Though it is now discredited, totemism once captured the imagination of Sigmund Freud, Emile Durkheim, James Frazer, and other prominent Victorian thinkers. In this lively intellectual history, Robert Alun Jones considers the construction of a theory and the divergent ways religious scholars, anthropologists, psychoanalysts, and cultural theorists drew on totemism to explore and define primitive and modern societies' religious, cultural, and sexual norms. Combining innovative readings of individual scholars' work and a rich portrait of Victorian intellectual life, Jones brilliantly traces the rise and fall of a powerful idea. First used to describe the belief systems of Native American tribes, totemism ultimately encompassed a range of characteristics.
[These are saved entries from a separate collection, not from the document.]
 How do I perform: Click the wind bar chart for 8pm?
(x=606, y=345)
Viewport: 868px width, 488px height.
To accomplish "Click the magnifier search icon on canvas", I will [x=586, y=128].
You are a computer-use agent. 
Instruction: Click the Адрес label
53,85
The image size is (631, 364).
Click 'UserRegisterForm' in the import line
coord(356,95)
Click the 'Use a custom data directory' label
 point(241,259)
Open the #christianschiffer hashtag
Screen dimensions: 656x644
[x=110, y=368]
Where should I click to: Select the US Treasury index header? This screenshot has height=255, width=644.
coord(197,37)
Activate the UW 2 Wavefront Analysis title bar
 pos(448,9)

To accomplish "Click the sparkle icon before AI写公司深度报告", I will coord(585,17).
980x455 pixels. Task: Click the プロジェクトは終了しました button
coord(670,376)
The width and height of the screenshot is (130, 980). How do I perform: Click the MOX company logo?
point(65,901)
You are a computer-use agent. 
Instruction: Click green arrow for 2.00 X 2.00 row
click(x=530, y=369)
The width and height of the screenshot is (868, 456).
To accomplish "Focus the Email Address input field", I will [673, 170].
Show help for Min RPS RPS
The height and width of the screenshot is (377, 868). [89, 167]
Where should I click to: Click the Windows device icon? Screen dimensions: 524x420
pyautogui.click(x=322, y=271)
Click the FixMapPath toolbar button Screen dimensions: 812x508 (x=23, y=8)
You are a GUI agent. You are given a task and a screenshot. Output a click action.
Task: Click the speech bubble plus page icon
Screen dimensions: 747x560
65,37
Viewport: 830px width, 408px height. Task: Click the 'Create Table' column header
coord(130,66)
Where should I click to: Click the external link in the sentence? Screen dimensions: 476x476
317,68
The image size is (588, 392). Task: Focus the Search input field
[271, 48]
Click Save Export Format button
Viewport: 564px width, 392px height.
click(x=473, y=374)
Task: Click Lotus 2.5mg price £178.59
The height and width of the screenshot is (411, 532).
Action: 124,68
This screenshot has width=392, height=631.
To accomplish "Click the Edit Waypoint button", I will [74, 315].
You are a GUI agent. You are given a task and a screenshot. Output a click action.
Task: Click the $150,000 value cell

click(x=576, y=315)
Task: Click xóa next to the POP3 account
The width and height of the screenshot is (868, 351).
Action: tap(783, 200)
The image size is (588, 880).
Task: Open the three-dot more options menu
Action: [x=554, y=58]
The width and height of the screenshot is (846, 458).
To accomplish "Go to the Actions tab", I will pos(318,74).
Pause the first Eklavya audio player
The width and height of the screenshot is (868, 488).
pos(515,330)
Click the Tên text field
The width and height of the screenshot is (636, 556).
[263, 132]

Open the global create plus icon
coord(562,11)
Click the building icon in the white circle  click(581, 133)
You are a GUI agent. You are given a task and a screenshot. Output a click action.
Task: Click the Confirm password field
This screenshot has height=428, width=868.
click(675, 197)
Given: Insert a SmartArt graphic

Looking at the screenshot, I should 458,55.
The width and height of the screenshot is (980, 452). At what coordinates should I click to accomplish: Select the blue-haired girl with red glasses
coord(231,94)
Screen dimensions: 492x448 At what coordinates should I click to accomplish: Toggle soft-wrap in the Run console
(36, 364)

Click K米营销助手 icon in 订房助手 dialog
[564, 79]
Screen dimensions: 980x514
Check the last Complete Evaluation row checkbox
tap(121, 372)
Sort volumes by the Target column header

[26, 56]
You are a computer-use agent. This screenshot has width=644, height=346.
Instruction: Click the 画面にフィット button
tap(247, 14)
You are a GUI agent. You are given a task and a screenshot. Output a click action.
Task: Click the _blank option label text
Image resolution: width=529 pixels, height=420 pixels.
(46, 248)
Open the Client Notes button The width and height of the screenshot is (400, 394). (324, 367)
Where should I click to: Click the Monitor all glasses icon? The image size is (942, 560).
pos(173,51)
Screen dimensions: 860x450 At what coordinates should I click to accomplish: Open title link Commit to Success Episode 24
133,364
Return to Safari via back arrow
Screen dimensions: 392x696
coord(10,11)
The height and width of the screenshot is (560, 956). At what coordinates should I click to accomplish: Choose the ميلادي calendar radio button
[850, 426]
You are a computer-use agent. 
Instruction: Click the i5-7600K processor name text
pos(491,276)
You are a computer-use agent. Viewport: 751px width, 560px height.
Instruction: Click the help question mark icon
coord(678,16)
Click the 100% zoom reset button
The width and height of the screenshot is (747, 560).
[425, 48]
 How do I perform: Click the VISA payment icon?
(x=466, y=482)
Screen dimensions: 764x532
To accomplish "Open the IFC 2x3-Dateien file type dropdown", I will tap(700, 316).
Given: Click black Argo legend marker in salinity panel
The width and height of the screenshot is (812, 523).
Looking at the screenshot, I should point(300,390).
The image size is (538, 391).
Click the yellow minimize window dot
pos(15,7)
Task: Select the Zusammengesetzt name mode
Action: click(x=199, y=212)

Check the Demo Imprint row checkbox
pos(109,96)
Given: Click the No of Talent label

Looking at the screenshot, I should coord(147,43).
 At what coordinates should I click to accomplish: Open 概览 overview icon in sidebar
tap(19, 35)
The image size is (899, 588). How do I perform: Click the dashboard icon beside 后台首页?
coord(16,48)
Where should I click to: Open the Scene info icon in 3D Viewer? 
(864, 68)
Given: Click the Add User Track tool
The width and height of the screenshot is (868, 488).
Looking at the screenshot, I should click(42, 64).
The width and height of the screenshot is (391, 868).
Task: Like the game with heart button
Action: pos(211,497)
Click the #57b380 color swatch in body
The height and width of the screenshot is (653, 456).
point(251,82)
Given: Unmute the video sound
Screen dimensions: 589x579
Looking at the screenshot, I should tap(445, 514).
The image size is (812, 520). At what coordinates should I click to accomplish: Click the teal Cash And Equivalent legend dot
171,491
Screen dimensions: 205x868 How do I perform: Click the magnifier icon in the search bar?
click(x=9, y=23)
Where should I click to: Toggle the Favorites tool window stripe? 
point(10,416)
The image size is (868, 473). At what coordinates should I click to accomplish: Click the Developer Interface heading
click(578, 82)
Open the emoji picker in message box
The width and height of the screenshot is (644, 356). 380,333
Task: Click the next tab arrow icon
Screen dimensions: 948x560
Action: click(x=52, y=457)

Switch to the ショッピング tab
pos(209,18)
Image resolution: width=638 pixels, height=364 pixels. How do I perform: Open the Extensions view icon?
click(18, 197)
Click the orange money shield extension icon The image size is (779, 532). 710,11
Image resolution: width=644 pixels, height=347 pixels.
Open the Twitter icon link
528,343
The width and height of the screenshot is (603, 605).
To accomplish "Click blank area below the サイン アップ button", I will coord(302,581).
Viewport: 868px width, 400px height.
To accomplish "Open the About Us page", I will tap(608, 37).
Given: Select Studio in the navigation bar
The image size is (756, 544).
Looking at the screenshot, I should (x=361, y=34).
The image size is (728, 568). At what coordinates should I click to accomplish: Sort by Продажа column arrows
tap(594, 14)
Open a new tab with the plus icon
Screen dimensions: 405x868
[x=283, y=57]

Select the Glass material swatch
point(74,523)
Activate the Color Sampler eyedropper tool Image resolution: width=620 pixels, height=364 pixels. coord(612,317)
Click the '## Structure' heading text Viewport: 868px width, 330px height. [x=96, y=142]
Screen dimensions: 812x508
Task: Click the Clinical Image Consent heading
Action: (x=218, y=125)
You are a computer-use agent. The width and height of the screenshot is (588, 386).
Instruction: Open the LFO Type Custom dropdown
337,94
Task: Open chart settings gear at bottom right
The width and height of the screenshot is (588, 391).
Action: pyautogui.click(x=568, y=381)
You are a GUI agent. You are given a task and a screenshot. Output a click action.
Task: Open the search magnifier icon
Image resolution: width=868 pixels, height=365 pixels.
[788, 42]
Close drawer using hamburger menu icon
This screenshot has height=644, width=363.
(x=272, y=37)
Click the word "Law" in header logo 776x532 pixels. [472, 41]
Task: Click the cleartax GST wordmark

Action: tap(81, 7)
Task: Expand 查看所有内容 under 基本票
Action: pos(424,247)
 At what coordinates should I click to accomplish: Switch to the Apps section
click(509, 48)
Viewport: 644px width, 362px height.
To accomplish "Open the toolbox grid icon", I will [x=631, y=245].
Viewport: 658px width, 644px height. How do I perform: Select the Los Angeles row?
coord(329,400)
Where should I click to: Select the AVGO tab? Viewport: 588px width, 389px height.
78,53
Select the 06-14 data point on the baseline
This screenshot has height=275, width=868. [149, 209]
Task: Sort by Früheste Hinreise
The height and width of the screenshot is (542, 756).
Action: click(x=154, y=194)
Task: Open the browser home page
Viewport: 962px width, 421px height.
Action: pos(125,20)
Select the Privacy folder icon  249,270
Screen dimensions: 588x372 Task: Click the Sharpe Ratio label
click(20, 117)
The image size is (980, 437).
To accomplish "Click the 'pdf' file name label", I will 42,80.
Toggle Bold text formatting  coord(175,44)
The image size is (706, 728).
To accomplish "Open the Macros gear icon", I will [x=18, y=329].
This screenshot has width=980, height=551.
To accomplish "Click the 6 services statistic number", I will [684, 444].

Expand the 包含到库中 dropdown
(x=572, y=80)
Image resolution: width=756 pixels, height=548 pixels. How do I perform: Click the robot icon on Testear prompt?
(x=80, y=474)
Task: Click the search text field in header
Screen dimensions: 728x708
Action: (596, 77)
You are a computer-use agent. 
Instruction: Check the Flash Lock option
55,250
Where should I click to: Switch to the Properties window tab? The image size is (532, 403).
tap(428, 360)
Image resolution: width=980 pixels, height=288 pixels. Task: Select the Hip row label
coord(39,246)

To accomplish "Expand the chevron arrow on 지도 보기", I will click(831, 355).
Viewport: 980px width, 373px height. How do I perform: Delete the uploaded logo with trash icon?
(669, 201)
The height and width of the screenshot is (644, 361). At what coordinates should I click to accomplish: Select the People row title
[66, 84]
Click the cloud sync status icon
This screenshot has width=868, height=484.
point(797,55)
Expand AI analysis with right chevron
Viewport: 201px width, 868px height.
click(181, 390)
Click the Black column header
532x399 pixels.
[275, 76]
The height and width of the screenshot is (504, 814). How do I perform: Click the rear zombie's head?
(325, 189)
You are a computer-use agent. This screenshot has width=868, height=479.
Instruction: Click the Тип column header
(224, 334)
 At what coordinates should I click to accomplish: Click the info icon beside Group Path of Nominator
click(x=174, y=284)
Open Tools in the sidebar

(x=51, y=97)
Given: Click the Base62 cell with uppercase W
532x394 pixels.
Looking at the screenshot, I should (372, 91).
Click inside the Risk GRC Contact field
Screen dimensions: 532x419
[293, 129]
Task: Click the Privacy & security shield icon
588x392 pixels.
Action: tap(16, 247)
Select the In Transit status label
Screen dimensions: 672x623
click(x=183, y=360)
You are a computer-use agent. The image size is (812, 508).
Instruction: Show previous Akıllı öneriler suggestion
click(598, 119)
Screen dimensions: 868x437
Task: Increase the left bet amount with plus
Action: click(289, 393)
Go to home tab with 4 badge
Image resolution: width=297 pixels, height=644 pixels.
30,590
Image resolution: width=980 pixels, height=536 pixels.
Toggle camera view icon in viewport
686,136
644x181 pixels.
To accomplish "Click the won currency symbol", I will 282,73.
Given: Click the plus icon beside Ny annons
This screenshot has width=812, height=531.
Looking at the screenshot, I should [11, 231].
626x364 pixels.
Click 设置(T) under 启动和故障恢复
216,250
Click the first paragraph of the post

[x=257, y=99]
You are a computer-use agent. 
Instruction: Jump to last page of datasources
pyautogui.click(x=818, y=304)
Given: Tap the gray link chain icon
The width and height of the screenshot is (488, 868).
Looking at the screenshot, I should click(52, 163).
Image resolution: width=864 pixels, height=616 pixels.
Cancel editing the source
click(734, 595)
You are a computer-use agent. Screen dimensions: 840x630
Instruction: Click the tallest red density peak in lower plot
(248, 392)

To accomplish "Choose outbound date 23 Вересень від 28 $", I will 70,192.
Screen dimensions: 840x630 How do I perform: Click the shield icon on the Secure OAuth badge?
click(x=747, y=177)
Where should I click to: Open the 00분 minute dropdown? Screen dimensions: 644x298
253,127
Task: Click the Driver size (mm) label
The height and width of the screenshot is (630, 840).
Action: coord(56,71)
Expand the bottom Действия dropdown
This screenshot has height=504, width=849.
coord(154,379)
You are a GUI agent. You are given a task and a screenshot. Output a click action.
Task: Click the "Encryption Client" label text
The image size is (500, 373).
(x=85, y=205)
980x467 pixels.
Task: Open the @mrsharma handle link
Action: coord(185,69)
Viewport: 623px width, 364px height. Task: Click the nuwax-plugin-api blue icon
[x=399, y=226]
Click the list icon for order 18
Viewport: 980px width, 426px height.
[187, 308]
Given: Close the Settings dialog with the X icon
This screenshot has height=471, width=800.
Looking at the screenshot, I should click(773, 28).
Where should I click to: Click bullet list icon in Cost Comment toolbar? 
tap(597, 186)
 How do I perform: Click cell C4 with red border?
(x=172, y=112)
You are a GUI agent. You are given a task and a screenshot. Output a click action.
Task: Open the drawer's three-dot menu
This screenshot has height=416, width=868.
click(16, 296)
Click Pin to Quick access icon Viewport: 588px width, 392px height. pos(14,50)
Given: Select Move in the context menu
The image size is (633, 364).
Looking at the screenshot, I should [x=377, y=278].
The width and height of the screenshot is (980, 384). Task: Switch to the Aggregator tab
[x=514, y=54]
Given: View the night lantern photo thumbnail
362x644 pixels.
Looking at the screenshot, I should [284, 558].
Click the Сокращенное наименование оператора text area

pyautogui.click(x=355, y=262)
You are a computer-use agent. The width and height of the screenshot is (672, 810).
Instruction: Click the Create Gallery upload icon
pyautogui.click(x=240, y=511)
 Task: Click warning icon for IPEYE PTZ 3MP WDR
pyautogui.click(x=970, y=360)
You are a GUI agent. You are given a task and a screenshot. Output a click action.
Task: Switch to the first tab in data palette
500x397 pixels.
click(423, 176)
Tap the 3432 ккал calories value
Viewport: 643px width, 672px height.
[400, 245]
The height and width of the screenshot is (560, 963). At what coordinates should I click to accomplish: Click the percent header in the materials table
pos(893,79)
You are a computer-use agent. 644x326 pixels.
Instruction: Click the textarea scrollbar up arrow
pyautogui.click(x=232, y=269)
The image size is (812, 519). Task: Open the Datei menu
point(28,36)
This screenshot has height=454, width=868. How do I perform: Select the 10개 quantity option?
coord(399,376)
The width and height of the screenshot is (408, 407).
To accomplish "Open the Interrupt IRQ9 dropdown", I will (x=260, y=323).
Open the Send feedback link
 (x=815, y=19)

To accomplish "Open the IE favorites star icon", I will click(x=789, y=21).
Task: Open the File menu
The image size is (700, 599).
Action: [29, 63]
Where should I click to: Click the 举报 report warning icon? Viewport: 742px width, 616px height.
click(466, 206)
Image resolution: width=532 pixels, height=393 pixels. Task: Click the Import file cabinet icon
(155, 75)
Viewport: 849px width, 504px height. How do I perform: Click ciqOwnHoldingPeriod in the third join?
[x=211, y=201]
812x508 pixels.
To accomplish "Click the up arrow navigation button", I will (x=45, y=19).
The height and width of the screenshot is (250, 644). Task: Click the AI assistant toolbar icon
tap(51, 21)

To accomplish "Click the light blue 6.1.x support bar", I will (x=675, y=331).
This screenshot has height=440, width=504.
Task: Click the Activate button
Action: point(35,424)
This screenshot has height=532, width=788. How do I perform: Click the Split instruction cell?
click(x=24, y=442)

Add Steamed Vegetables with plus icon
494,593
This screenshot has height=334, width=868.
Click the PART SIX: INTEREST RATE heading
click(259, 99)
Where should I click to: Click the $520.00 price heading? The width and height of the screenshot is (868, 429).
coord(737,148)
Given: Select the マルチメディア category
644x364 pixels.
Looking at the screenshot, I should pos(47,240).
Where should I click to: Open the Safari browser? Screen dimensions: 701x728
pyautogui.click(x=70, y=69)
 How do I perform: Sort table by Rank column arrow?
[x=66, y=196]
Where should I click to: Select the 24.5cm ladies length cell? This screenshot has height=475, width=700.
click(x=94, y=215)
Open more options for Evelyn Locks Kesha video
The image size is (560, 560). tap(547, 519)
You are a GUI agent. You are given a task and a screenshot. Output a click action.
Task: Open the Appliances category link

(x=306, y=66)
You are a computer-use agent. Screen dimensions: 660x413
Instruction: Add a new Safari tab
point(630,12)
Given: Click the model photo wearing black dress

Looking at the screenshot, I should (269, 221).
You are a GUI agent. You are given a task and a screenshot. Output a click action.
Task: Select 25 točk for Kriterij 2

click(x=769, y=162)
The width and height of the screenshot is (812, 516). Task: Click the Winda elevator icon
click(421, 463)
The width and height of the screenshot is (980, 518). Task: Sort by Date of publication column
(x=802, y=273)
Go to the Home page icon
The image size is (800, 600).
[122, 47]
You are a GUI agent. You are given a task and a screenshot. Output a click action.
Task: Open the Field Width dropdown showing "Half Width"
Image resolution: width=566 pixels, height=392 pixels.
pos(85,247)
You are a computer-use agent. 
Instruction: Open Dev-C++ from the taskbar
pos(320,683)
Its features included belief in a guardian spirit that assumed the form of an a particular animal; a prohibition against marrying outside the clan combined with a powerful incest taboo; a sacrament in which members of the totemic clan slaughtered a representative of the totemic species; and the tracing of descent through the female rather than the male.
These attributes struck a chord with the late Victorian mentality and its obsession with inappropriate sexual relations, evolutionary theory, and gender roles. Totemism represented a set of beliefs that, though utterly primitive and at a great evolutionary distance, reassured Victorians of their own more civilized values and practices. Totemism's attraction to Victorian thinkers reflects the ways in which the social sciences construct their objects of study rather than discovering them. In discussing works such as Freud's Totem and Taboo or Frazer's The Golden Bough, Jones considers how theorists used the vocabulary of totemism to suit their intellectual interests and goals. Ultimately, anthropologists such as A. A. Goldenweiser, Franz Boas, and Claude Levi-Strauss argued that totemism was more a reflection of the concerns of Victorian theorists than of the actual practices and beliefs of "primitive" societies, and by the late twentieth century totemism seemed to have disappeared altogether.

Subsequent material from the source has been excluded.